◆ What you need to do ◆
Transcribe the records below. Leave nothing out and change nothing.

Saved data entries
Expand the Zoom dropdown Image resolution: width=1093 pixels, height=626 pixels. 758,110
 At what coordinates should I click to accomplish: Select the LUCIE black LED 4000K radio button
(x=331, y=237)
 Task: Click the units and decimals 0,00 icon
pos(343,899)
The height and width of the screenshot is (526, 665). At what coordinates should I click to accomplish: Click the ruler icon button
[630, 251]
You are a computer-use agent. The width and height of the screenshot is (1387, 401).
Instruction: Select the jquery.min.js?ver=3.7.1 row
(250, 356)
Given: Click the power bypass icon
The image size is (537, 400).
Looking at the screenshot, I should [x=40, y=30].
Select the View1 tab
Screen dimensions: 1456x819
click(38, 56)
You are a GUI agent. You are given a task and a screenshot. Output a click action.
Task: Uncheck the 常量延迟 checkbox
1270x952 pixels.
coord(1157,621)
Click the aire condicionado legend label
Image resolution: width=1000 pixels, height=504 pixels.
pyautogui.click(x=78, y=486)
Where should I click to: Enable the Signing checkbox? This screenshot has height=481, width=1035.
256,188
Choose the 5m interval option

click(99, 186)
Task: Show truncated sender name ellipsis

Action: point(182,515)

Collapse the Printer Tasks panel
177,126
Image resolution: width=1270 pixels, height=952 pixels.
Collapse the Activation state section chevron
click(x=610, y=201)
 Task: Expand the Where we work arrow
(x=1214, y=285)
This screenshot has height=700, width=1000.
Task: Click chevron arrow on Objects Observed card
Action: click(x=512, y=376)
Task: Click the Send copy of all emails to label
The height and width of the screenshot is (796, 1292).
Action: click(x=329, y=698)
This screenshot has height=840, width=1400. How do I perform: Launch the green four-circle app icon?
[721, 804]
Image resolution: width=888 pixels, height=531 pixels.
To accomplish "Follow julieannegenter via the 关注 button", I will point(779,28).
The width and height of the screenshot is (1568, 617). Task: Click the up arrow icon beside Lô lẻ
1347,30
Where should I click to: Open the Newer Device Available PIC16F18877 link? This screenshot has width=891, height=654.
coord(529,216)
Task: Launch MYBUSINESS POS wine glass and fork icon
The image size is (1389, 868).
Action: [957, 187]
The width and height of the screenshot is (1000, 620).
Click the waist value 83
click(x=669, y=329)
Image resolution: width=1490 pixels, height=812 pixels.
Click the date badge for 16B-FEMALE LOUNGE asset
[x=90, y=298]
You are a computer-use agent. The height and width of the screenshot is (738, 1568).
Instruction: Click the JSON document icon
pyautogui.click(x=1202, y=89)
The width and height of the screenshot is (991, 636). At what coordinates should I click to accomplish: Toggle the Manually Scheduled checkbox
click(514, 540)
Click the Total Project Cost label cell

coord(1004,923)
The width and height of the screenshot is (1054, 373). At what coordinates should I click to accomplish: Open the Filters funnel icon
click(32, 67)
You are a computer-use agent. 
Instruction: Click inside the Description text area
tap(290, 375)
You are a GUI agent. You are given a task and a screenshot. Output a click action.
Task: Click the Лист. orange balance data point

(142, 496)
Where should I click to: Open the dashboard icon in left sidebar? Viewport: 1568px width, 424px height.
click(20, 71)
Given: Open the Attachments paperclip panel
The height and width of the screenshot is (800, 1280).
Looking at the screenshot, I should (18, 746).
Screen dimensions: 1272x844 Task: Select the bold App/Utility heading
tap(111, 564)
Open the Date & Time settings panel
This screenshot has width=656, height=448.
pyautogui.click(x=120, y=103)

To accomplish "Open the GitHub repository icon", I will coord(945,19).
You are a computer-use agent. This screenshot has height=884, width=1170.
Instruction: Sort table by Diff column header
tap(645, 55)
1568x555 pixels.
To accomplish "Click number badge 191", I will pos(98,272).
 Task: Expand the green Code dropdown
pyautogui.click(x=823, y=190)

◆ Answer ◆
Expand the Zoom dropdown Image resolution: width=1093 pixels, height=626 pixels. 758,110
 At what coordinates should I click to accomplish: Select the LUCIE black LED 4000K radio button
(x=331, y=237)
 Task: Click the units and decimals 0,00 icon
pos(343,899)
The height and width of the screenshot is (526, 665). At what coordinates should I click to accomplish: Click the ruler icon button
[630, 251]
You are a computer-use agent. The width and height of the screenshot is (1387, 401).
Instruction: Select the jquery.min.js?ver=3.7.1 row
(250, 356)
Given: Click the power bypass icon
The image size is (537, 400).
Looking at the screenshot, I should [x=40, y=30].
Select the View1 tab
Screen dimensions: 1456x819
click(38, 56)
You are a GUI agent. You are given a task and a screenshot. Output a click action.
Task: Uncheck the 常量延迟 checkbox
1270x952 pixels.
coord(1157,621)
Click the aire condicionado legend label
Image resolution: width=1000 pixels, height=504 pixels.
pyautogui.click(x=78, y=486)
Where should I click to: Enable the Signing checkbox? This screenshot has height=481, width=1035.
256,188
Choose the 5m interval option

click(99, 186)
Task: Show truncated sender name ellipsis

Action: point(182,515)

Collapse the Printer Tasks panel
177,126
Image resolution: width=1270 pixels, height=952 pixels.
Collapse the Activation state section chevron
click(x=610, y=201)
 Task: Expand the Where we work arrow
(x=1214, y=285)
This screenshot has height=700, width=1000.
Task: Click chevron arrow on Objects Observed card
Action: click(x=512, y=376)
Task: Click the Send copy of all emails to label
The height and width of the screenshot is (796, 1292).
Action: click(x=329, y=698)
This screenshot has height=840, width=1400. How do I perform: Launch the green four-circle app icon?
[721, 804]
Image resolution: width=888 pixels, height=531 pixels.
To accomplish "Follow julieannegenter via the 关注 button", I will point(779,28).
The width and height of the screenshot is (1568, 617). Task: Click the up arrow icon beside Lô lẻ
1347,30
Where should I click to: Open the Newer Device Available PIC16F18877 link? This screenshot has width=891, height=654.
coord(529,216)
Task: Launch MYBUSINESS POS wine glass and fork icon
The image size is (1389, 868).
Action: [957, 187]
The width and height of the screenshot is (1000, 620).
Click the waist value 83
click(x=669, y=329)
Image resolution: width=1490 pixels, height=812 pixels.
Click the date badge for 16B-FEMALE LOUNGE asset
[x=90, y=298]
You are a computer-use agent. The height and width of the screenshot is (738, 1568).
Instruction: Click the JSON document icon
pyautogui.click(x=1202, y=89)
The width and height of the screenshot is (991, 636). At what coordinates should I click to accomplish: Toggle the Manually Scheduled checkbox
click(514, 540)
Click the Total Project Cost label cell

coord(1004,923)
The width and height of the screenshot is (1054, 373). At what coordinates should I click to accomplish: Open the Filters funnel icon
click(32, 67)
You are a computer-use agent. 
Instruction: Click inside the Description text area
tap(290, 375)
You are a GUI agent. You are given a task and a screenshot. Output a click action.
Task: Click the Лист. orange balance data point

(142, 496)
Where should I click to: Open the dashboard icon in left sidebar? Viewport: 1568px width, 424px height.
click(20, 71)
Given: Open the Attachments paperclip panel
The height and width of the screenshot is (800, 1280).
Looking at the screenshot, I should (18, 746).
Screen dimensions: 1272x844 Task: Select the bold App/Utility heading
tap(111, 564)
Open the Date & Time settings panel
This screenshot has width=656, height=448.
pyautogui.click(x=120, y=103)

To accomplish "Open the GitHub repository icon", I will coord(945,19).
You are a computer-use agent. This screenshot has height=884, width=1170.
Instruction: Sort table by Diff column header
tap(645, 55)
1568x555 pixels.
To accomplish "Click number badge 191", I will pos(98,272).
 Task: Expand the green Code dropdown
pyautogui.click(x=823, y=190)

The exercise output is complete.